- Série d'exercices:
1. D'après le texte sur les élections présidentielles en Afrique, quel pourcentage des suffrages Ismaïl Omar Guelleh a-t-il obtenu à Djibouti ?
2. Poursuivez le texte sur les élections présidentielles en Afrique à la suite de sa dernière phrase.

- Texte de la page:

---*---

Scrutins anticipés, victoires sans surprise, triomphes du sortant dès le premier tour. Les élections présidentielles organisées en Afrique en 2025 ont systématiquement mis en lumière une stratégie de marginalisation de l’opposition bien avant le lancement officiel des campagnes. Les derniers épisodes de ce scénario se sont joués à Djibouti, le 10 avril, puis à Cotonou, le 12 avril. À Djibouti, Ismaïl Omar Guelleh a décroché un sixième mandat avec 97,8 % des suffrages, tandis qu’à Cotonou, Romuald Wadagni, successeur désigné du président Patrice Talon, s’est imposé avec 94 % des voix. Des scores écrasants pour des élections dépourvues de réelle compétition.

---*---

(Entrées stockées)
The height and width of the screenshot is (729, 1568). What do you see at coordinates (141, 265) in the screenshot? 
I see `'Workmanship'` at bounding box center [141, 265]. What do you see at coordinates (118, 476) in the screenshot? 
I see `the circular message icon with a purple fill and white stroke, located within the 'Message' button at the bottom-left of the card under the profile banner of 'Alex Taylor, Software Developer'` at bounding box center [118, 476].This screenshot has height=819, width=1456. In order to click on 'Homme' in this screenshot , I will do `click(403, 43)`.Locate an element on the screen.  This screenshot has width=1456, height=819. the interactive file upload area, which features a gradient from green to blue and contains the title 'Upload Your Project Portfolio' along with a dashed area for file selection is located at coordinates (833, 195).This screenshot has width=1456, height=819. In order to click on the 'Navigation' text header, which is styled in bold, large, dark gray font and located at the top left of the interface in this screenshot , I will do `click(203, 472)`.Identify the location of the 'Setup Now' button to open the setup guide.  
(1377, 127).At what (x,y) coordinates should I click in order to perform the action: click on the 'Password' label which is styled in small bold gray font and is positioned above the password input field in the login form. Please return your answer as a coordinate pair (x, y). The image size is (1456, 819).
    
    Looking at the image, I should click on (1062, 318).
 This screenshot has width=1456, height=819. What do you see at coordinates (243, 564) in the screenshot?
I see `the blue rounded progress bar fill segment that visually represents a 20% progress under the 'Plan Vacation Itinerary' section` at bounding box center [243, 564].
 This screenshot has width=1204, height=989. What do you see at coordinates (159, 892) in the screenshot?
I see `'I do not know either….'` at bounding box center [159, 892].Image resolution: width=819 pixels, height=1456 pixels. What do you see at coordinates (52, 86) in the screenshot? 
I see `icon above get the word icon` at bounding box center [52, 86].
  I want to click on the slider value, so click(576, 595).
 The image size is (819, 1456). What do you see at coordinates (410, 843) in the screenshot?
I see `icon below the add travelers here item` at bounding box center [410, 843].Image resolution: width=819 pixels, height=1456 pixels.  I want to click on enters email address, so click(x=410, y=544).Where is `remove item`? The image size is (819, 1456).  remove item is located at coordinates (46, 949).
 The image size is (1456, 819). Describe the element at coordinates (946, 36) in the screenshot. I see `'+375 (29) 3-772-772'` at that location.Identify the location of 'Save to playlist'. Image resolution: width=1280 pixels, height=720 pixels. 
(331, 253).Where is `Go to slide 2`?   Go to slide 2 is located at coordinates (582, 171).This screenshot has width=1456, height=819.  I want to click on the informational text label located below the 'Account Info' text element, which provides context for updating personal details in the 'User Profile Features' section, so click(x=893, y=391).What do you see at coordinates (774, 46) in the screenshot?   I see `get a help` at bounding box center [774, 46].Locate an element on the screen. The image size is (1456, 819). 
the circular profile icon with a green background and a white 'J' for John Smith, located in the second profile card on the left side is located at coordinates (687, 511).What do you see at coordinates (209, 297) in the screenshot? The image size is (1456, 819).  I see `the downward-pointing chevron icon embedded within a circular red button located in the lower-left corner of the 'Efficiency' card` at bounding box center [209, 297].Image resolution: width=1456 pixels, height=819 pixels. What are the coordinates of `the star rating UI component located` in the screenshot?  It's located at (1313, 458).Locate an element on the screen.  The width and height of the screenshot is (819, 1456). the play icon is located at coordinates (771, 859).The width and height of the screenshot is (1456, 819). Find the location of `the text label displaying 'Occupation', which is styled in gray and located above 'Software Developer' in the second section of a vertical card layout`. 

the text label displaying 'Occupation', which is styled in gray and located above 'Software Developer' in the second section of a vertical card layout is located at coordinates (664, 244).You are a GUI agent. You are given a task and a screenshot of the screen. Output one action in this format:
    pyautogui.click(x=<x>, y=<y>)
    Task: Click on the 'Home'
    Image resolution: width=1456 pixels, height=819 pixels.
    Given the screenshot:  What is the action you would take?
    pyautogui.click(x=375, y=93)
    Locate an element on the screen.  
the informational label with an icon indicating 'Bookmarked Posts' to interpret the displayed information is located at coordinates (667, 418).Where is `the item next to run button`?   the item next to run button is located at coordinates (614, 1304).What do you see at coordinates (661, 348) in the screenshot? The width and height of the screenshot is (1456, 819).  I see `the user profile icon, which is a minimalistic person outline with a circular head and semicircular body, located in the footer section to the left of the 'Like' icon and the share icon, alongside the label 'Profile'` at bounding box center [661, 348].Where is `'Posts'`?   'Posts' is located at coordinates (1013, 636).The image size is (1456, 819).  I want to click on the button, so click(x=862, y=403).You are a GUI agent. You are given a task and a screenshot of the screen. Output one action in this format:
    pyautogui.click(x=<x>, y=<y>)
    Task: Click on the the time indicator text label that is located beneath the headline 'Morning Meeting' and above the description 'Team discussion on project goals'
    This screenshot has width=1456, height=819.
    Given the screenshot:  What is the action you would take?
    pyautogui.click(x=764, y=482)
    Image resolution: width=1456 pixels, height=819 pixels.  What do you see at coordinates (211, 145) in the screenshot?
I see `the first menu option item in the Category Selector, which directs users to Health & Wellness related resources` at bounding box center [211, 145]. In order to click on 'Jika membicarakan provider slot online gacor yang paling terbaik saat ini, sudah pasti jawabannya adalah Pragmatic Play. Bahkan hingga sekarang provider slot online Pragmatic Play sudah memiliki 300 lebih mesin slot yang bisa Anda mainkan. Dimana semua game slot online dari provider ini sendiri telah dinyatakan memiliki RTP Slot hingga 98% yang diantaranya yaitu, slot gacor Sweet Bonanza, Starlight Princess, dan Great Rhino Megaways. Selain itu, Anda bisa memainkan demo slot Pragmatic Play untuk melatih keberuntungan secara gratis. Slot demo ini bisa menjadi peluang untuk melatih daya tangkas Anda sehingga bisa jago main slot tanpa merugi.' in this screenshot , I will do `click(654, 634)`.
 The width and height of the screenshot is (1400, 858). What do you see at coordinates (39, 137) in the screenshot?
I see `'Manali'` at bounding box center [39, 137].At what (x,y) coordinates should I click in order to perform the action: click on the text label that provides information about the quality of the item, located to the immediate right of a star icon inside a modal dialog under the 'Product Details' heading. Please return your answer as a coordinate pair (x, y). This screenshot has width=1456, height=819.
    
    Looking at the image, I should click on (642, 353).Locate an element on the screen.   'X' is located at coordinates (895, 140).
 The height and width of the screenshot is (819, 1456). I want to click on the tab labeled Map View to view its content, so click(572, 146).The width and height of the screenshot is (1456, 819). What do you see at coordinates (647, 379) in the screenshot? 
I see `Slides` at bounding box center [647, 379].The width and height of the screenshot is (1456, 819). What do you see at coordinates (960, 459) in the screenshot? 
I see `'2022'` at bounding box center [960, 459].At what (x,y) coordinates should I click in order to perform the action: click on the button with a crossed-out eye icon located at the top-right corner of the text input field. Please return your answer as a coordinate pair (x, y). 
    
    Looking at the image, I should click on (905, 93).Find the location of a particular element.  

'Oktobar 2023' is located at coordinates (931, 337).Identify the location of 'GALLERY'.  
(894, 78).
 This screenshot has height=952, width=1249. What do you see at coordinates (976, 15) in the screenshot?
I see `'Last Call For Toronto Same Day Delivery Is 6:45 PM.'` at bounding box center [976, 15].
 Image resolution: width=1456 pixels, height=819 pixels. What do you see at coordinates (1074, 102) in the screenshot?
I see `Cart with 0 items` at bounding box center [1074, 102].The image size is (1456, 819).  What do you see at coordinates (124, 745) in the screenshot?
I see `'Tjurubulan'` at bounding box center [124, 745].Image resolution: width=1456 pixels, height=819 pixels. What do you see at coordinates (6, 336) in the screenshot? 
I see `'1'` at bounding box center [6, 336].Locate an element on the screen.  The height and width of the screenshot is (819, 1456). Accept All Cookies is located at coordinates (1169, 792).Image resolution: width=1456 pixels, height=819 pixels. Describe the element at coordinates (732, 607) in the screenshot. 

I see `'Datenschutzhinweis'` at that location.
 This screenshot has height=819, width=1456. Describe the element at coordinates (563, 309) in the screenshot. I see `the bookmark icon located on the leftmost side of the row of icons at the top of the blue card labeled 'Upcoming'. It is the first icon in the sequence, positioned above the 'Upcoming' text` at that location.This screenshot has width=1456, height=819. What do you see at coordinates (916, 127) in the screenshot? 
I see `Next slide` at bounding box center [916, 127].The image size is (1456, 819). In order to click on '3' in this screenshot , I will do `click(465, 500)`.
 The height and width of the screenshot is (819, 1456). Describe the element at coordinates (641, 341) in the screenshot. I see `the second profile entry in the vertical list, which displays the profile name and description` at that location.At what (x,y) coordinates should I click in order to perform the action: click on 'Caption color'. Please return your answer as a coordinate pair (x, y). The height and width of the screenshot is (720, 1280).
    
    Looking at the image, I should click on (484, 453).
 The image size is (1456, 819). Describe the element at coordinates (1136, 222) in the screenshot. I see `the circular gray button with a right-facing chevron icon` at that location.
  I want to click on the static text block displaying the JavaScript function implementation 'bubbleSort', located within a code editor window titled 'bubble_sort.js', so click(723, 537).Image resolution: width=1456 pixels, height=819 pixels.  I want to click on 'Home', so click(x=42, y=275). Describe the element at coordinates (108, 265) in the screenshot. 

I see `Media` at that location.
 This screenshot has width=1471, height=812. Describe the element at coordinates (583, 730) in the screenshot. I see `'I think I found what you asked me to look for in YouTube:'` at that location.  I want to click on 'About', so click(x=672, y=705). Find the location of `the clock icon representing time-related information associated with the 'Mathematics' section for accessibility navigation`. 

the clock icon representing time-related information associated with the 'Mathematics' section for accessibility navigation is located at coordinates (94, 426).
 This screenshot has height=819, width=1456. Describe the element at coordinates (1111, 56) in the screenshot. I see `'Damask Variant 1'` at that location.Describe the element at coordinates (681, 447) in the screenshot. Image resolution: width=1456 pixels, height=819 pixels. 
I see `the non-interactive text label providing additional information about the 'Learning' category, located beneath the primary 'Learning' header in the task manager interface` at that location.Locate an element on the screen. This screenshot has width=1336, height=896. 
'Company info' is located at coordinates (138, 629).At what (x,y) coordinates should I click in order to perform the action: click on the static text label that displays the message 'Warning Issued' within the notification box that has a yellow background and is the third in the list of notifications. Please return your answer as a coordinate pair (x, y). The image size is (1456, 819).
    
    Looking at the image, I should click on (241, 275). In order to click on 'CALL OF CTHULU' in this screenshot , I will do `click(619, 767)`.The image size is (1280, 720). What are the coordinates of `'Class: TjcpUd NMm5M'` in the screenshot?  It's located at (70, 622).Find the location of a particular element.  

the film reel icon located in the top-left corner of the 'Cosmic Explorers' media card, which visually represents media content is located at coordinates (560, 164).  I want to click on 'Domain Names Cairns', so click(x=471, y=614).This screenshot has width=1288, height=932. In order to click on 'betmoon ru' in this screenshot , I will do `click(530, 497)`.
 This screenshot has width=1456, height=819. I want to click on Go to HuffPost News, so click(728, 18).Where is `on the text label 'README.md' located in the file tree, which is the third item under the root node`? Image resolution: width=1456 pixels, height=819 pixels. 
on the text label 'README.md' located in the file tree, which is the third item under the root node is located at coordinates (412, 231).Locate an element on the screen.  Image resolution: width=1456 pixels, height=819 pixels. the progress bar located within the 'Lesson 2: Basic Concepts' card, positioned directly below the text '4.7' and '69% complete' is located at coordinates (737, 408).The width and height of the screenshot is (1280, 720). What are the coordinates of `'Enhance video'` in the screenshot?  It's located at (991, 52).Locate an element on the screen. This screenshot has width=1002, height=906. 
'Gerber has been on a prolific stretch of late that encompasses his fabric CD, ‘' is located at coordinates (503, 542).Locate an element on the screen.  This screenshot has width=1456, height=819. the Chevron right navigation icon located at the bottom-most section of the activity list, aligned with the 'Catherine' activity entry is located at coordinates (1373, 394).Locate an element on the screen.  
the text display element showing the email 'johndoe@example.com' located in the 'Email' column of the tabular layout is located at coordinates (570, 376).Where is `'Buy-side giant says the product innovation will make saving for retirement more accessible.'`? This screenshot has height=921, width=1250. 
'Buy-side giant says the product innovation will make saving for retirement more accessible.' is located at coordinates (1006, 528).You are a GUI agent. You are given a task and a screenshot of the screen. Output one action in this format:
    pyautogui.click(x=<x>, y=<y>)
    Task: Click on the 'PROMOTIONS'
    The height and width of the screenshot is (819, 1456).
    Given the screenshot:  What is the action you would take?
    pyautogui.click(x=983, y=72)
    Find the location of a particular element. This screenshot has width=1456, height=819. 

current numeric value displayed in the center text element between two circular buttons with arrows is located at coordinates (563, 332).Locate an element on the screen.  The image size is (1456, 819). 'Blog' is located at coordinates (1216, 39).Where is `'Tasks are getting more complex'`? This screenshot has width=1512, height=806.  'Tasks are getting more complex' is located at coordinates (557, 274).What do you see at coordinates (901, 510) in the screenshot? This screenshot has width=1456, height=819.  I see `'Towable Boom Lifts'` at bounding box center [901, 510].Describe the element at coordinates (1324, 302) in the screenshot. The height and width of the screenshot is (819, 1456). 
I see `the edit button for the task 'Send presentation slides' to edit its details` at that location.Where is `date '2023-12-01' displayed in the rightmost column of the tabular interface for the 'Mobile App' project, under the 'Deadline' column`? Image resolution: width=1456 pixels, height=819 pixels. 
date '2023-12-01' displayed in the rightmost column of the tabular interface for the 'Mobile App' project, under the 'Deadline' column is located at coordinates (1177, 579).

---*---

- Corrigé des exercices:
1. 97,8 % des suffrages.

2.
À Djibouti, l’un des leaders de l’opposition, Alexis Mohamed, a renoncé à se présenter pour des raisons qui dépassent la simple prudence. Selon ses déclarations, les « frais de candidature exorbitants » ont constitué un « mur infranchissable » qui a rendu toute campagne impossible. L’intéressé a également évoqué des craintes pour sa sécurité, mais c’est bien l’obstacle financier qui a scellé son retrait. Pour de nombreux observateurs, ce scrutin s’est transformé en une « mascarade électorale », où le résultat était écrit d’avance.
Le portefeuille, arbitre des élections
Ce phénomène n’est pas isolé sur le continent. Les candidats d’opposition se heurtent régulièrement à des coûts de campagne prohibitifs, souvent présentés sous forme de caution financière ou de frais administratifs démesurés. Ces barrières financières, bien plus que les restrictions politiques, décident du sort des élections en Afrique. Résultat : les scrutins deviennent des formalités où le président sortant, souvent soutenu par les ressources de l’État, écrase toute velléité de compétition.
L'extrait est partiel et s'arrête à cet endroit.